Entries on target coordinates -
________________
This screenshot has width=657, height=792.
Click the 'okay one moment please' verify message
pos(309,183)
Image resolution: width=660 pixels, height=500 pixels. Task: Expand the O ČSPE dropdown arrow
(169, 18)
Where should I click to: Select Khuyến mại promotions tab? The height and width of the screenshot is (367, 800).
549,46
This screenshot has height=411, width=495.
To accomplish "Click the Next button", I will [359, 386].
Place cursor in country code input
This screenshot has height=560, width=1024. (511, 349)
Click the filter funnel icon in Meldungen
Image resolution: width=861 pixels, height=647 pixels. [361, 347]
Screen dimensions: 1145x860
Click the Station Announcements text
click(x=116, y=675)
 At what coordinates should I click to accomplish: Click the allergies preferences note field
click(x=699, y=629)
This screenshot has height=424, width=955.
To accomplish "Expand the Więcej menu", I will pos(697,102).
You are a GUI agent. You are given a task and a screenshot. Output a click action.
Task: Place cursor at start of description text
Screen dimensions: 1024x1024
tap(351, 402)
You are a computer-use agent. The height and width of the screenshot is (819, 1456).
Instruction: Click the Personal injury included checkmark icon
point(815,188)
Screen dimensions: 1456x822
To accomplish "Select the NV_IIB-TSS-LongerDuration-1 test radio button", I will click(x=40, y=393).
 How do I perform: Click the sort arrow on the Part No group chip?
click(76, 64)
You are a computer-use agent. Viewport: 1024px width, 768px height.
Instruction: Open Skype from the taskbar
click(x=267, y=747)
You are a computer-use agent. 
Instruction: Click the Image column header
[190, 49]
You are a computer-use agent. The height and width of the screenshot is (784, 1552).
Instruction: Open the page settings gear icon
________________
SET TASK - Locate every line in the material above that contains the string "Expand", matching case exactly, and copy each of those lines.

RESPONSE -
Image resolution: width=660 pixels, height=500 pixels. Task: Expand the O ČSPE dropdown arrow
To accomplish "Expand the Więcej menu", I will pos(697,102).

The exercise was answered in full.